Growing up, even half-Chinese, I wasn’t aware that anyone went by a different calendar[2], or that there were holidays Americans didn’t observe, or vice versa. That’s pretty typical for children, of course. You don’t really start looking outside your own world until you’re a teenager – if even then. My first foray into a culture totally different from my own opened up my world figuratively – in drawing my imagination, and literally – I’m living overseas (and loving it).

But what helps people to greet such differences with interest rather than fear? I think that being exposed to other cultures through art and story make a huge difference in allowing people to cross cultural barriers and to have patience for each other so that mutual understanding can happen.

So what role does culture play in your writing? It’s impossible to escape writing culture, though if you are writing within the “real world,” you might not even be thinking about it[3]. If you’re creating a fantasy culture, perhaps you’re drawing from other authors who have gone before, or even parodying overused clichés. Maybe you’ve set your story in India or South Africa, which have very different culture practices and traditions. Wherever you fall on the scale, culture plays a big part in plot and character. How someone treats a stranger versus a friend, versus a family member, or how to greet someone if there are strict social mores in place, all change the dynamics of how your characters interact with others and their world.

Even how good and evil are regarded by your characters might be different, not to mention people’s thoughts on religion, politics, and money. Obviously there are endless details you could get lost in[4], but the goal of touching on this subject is to open up the possibilities of how you can introduce your readers to ways of thinking, living and seeing the world that they might never have encountered, but for your book.

So tell me, what do you hope your readers will come away with after walking in your story’s world? What cultural choices did you make that you’re proud of? What new thoughts (if any) did this spark in you? Where do you think you might venture next in deepening the world of your story?

Katie, signing off!


 

[1] I feel I had to mention this, as it is my fourth year to celebrate it while in China.
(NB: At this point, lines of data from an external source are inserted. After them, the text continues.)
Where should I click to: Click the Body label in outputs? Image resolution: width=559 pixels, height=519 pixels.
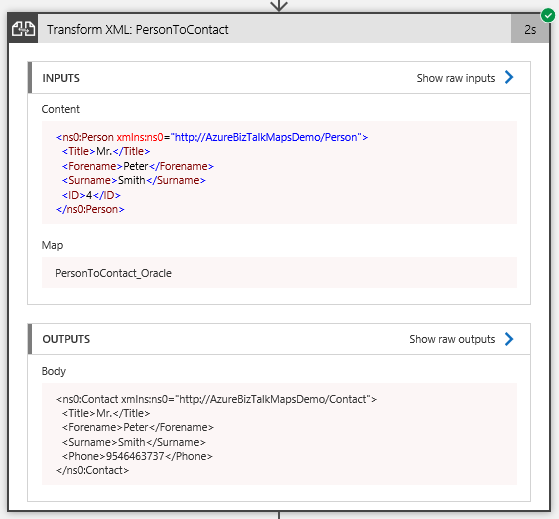54,371
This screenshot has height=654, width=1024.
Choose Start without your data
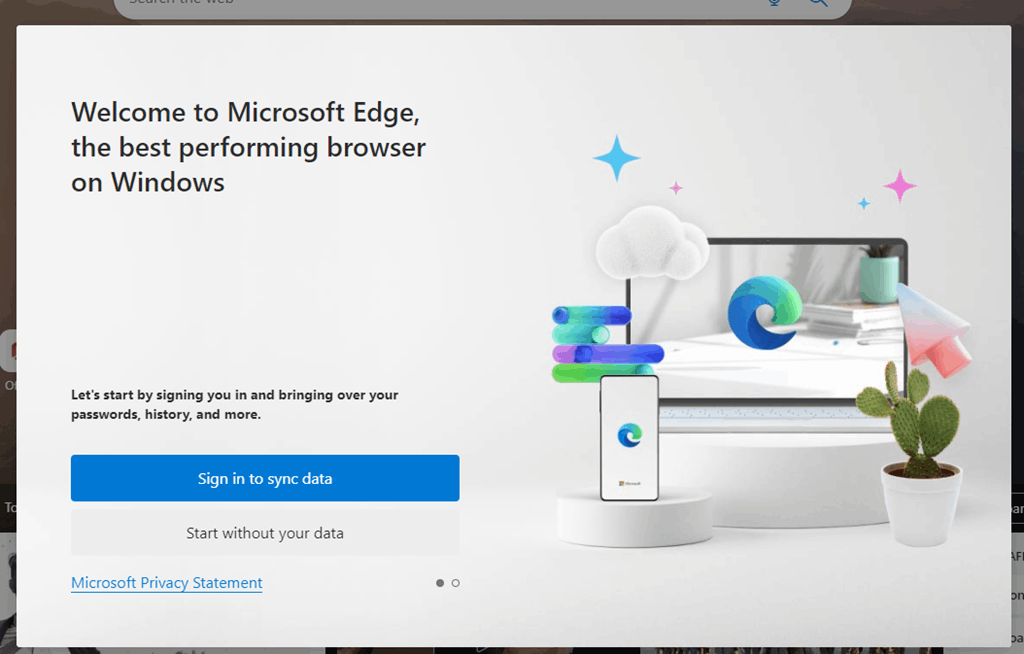coord(265,533)
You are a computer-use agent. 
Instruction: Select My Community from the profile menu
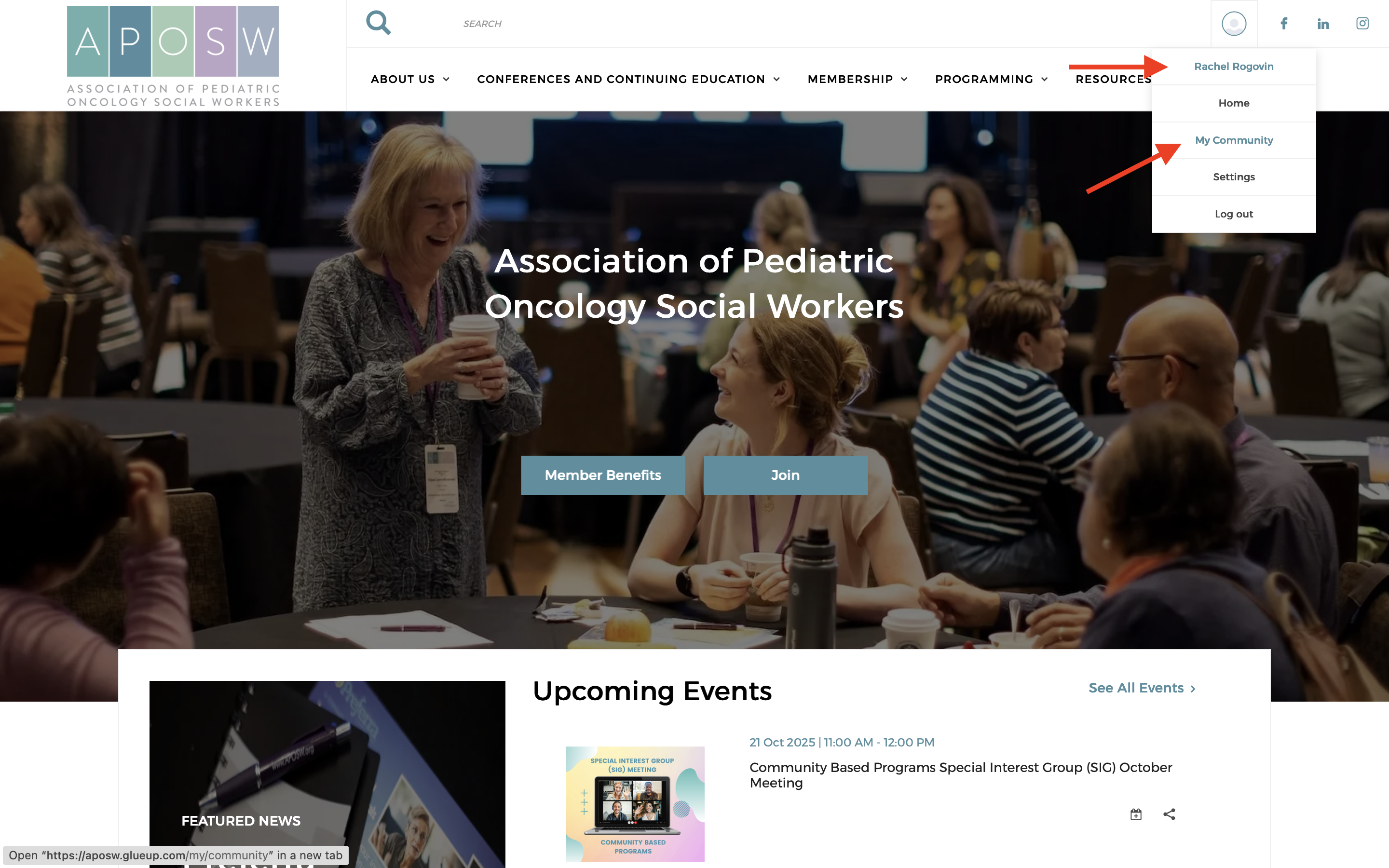point(1233,140)
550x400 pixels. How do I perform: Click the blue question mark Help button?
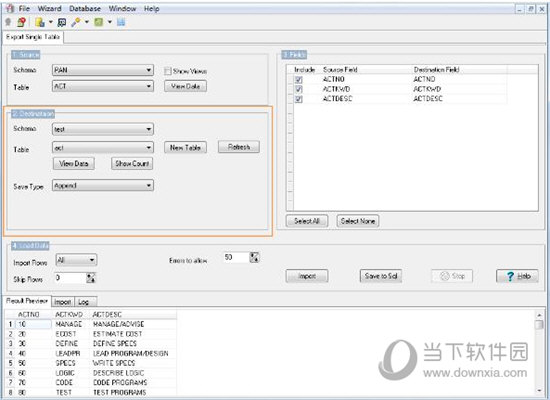pos(517,276)
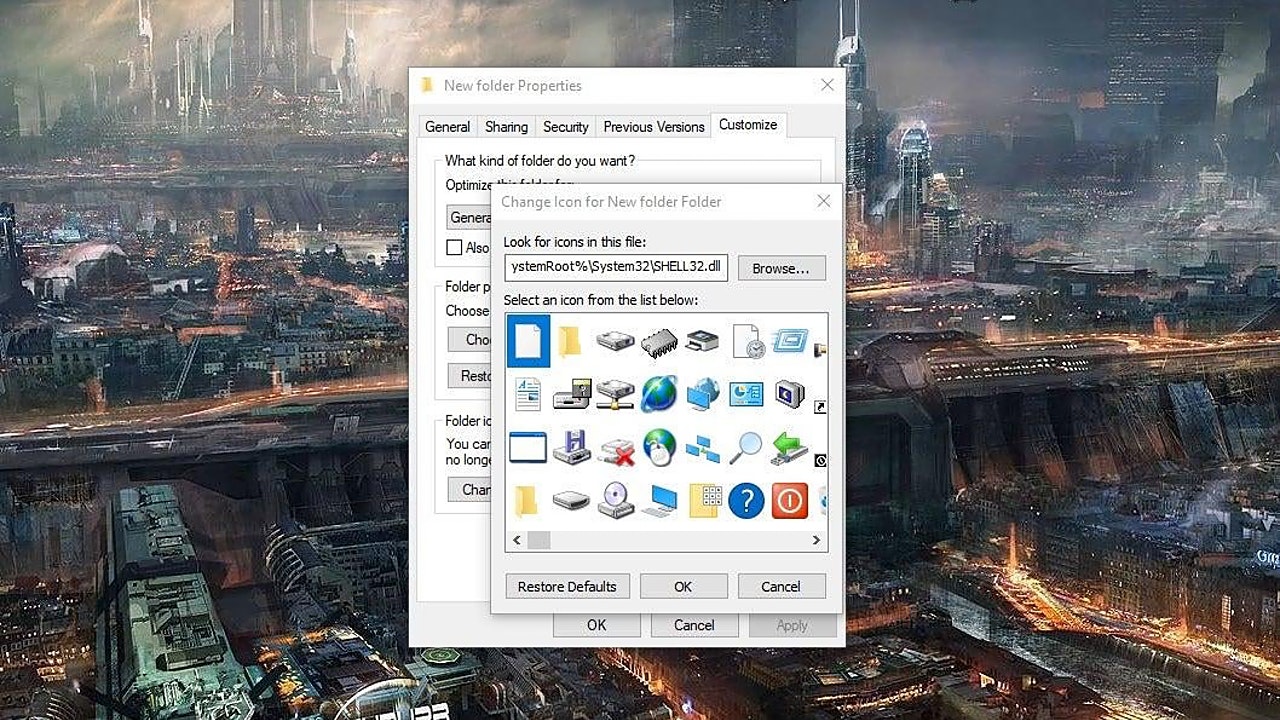Confirm with OK in Change Icon dialog
This screenshot has width=1280, height=720.
pos(683,586)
Who knows where I’ll be next year?!

[2] I’m referring specifically to the lunar and solar calendars, though there are others.
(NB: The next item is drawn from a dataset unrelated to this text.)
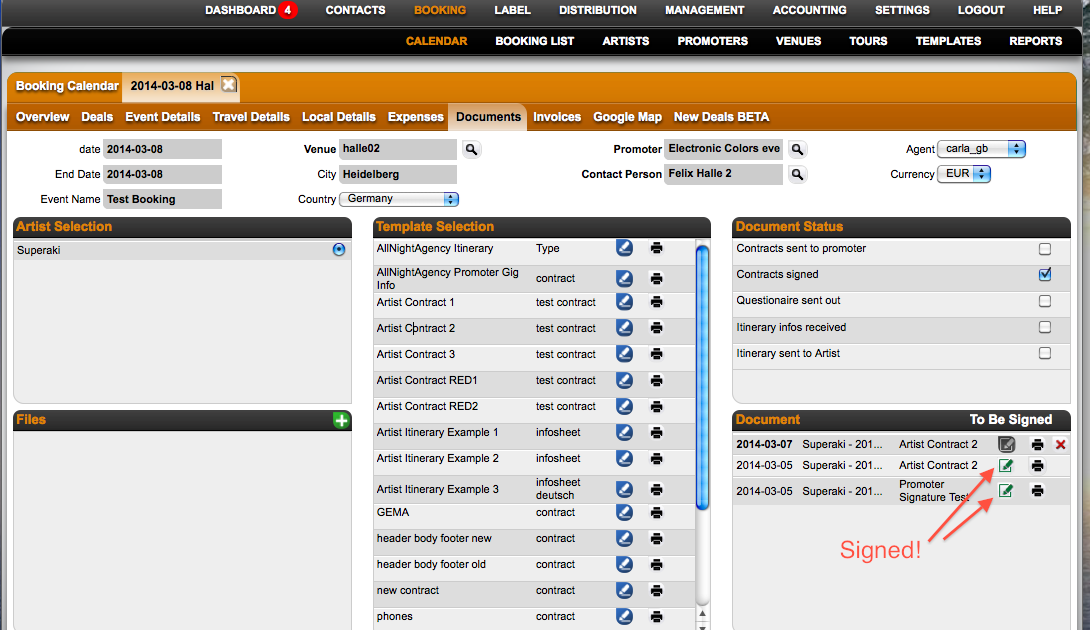
Task: Print the AllNightAgency Itinerary template
Action: 656,248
[3] Even if you’re writing in and for your native culture, you should think about your characters’ cultural backgrounds. Someone from Alabama is going to respond differently to social situations than someone from Maine. Even friends raised in the same town might have very different views because of their cultural heritage.

[4] Which, incidentally, has brought one of my stories to a crawl, sadly. And perhaps I’ll write more about those Big Three topics in later posts.